Dromaeosaurs were not particularly large as dinosaurs went. They were the size of dogs, somewhere between knee– and hip-high to a human, but, like dogs, they were nothing you wanted to have attack you. This particular pack was covered in tawny green feathers, all short save for the wrist-fans on the females, which were used to shade their eggs when brooding. The feathers, the savage little teeth in their whippet-narrow heads, and the oversized claws on their hind feet combined to make them look like Hell’s own budgerigars.

They were ambush hunters.

As one, they burst out of the bushes and leapt down from the trees. The air was filled with flying bodies and protomagnolia petals.

Chuck screamed once.

Leyster spun and saw Chuck go down, covered with dromaeosaurs.

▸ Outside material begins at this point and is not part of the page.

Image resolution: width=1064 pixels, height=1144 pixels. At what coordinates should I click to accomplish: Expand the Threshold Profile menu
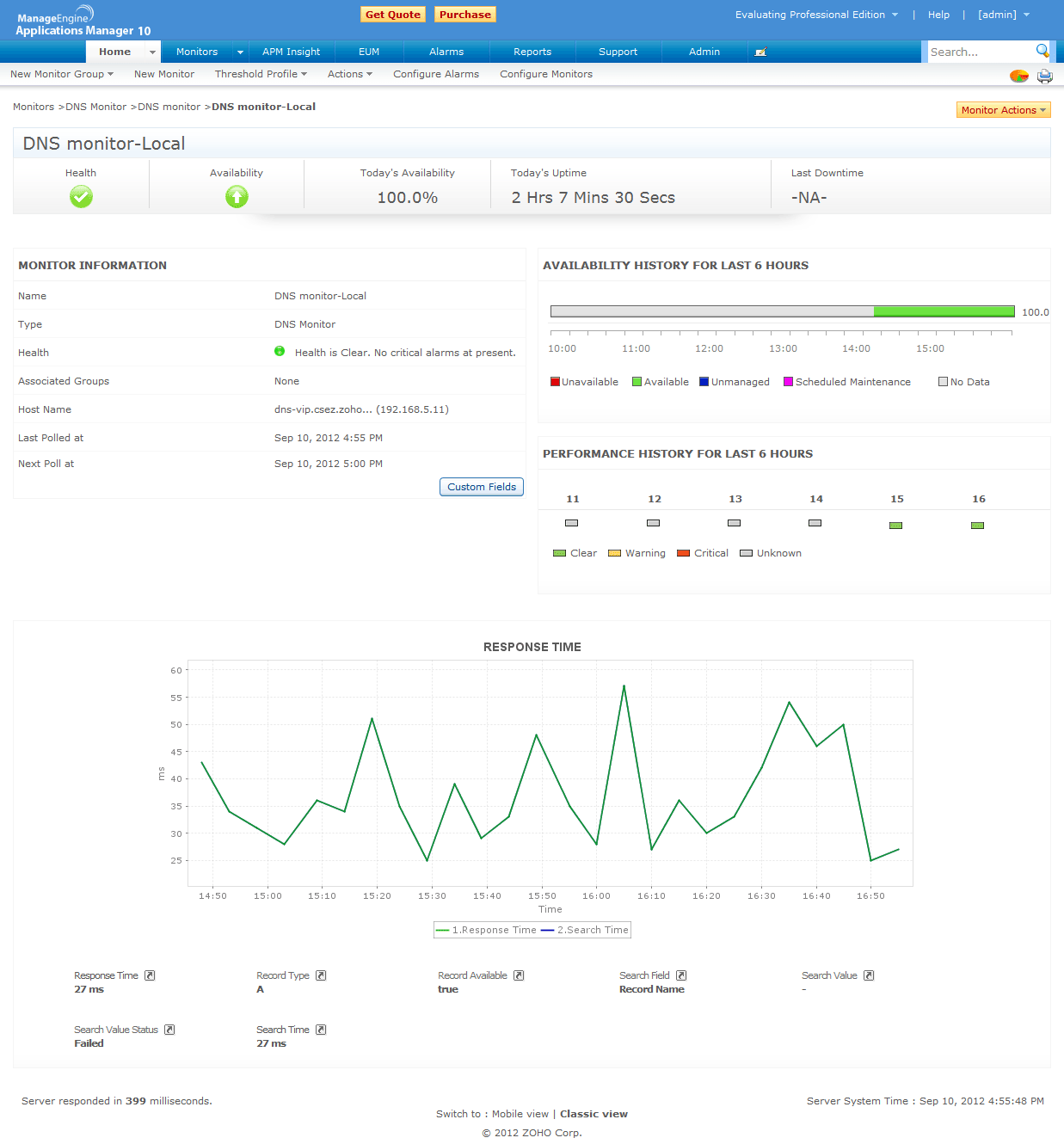pos(261,74)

Instinctively, he dropped his compass and snatched out the axe. Hollering and swinging, he ran toward the swarming knot of dromies.

Tamara ran past him, yelling at the top of her lungs. She’d thought to drop her knapsack, where Leyster hadn’t. Her spear arm was cocked back, and there was murder in her face.

The dromies scattered.

There were enough of the creatures to kill Tamara and Leyster both. But they weren’t used to being challenged. Faced with a situation totally outside their experience, they retreated across the clearing and toward the shelter of the woods beyond.

Tamara hadn’t dared throw her spear while the dromies were on top of Chuck. She threw it now, shifted her second spear to her throwing hand, and threw that as well.

One spear flew wide. The other caught its target square in the chest.

At the verge of the clearing, a dromie turned to chatter defiance and was almost hit by a stone Tamara flung. Angry and alarmed, it darted back into the forest. Briefly, the brush was filled with dark shadows milling about in confusion. But when Tamara dashed in under the trees after them, they were nowhere to be found.

She turned back toward the meadow. “Chuck?”

Chuck had twisted as he fell. His body lay face down under the protomagnolias. Leyster knelt beside it and felt for the pulse, though he knew what he would find. There had been somewhere between six and nine of the little gargoyles, and they’d all gotten in several bites before being chased away. Chuck had been bitten in the legs, arms, and face. His throat had been torn open.